▶ EXERCISE
Print each line of the records below without any change.

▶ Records
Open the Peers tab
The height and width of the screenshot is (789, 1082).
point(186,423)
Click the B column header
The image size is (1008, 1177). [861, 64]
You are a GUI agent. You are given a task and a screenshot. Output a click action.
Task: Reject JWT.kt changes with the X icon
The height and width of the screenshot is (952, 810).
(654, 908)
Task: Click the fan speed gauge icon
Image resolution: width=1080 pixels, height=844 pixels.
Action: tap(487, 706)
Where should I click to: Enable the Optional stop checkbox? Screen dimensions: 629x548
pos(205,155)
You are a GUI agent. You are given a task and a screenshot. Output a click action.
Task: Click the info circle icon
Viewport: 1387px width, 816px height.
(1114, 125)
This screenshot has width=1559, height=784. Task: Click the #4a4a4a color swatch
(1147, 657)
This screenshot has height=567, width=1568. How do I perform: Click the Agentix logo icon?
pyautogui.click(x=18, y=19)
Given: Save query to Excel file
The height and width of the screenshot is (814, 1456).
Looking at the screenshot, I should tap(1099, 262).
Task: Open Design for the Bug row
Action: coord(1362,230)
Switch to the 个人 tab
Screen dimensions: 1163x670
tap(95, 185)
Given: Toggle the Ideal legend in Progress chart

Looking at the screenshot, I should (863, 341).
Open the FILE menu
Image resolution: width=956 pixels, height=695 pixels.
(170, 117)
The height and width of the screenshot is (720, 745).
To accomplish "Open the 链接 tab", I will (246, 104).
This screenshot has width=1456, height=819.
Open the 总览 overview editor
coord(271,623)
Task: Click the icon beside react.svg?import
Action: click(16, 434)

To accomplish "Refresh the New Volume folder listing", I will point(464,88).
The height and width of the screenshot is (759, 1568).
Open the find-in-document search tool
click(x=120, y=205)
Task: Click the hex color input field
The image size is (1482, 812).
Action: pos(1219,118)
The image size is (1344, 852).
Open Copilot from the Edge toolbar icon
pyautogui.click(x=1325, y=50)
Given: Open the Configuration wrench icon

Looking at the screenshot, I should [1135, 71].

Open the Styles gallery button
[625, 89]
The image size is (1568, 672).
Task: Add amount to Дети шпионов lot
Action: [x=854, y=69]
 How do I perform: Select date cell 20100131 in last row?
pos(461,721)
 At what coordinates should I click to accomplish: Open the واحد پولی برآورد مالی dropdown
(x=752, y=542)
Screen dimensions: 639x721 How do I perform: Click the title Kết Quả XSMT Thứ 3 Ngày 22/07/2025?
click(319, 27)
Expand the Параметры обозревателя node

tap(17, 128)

▶ RESULT OF THIS TASK
Open the Peers tab
The height and width of the screenshot is (789, 1082).
point(186,423)
Click the B column header
The image size is (1008, 1177). [861, 64]
You are a GUI agent. You are given a task and a screenshot. Output a click action.
Task: Reject JWT.kt changes with the X icon
The height and width of the screenshot is (952, 810).
(654, 908)
Task: Click the fan speed gauge icon
Image resolution: width=1080 pixels, height=844 pixels.
Action: tap(487, 706)
Where should I click to: Enable the Optional stop checkbox? Screen dimensions: 629x548
pos(205,155)
You are a GUI agent. You are given a task and a screenshot. Output a click action.
Task: Click the info circle icon
Viewport: 1387px width, 816px height.
(1114, 125)
This screenshot has width=1559, height=784. Task: Click the #4a4a4a color swatch
(1147, 657)
This screenshot has height=567, width=1568. How do I perform: Click the Agentix logo icon?
pyautogui.click(x=18, y=19)
Given: Save query to Excel file
The height and width of the screenshot is (814, 1456).
Looking at the screenshot, I should tap(1099, 262).
Task: Open Design for the Bug row
Action: coord(1362,230)
Switch to the 个人 tab
Screen dimensions: 1163x670
tap(95, 185)
Given: Toggle the Ideal legend in Progress chart

Looking at the screenshot, I should (863, 341).
Open the FILE menu
Image resolution: width=956 pixels, height=695 pixels.
(170, 117)
The height and width of the screenshot is (720, 745).
To accomplish "Open the 链接 tab", I will (246, 104).
This screenshot has width=1456, height=819.
Open the 总览 overview editor
coord(271,623)
Task: Click the icon beside react.svg?import
Action: click(16, 434)

To accomplish "Refresh the New Volume folder listing", I will point(464,88).
The height and width of the screenshot is (759, 1568).
Open the find-in-document search tool
click(x=120, y=205)
Task: Click the hex color input field
The image size is (1482, 812).
Action: pos(1219,118)
The image size is (1344, 852).
Open Copilot from the Edge toolbar icon
pyautogui.click(x=1325, y=50)
Given: Open the Configuration wrench icon

Looking at the screenshot, I should [1135, 71].

Open the Styles gallery button
[625, 89]
The image size is (1568, 672).
Task: Add amount to Дети шпионов lot
Action: [x=854, y=69]
 How do I perform: Select date cell 20100131 in last row?
pos(461,721)
 At what coordinates should I click to accomplish: Open the واحد پولی برآورد مالی dropdown
(x=752, y=542)
Screen dimensions: 639x721 How do I perform: Click the title Kết Quả XSMT Thứ 3 Ngày 22/07/2025?
click(319, 27)
Expand the Параметры обозревателя node

tap(17, 128)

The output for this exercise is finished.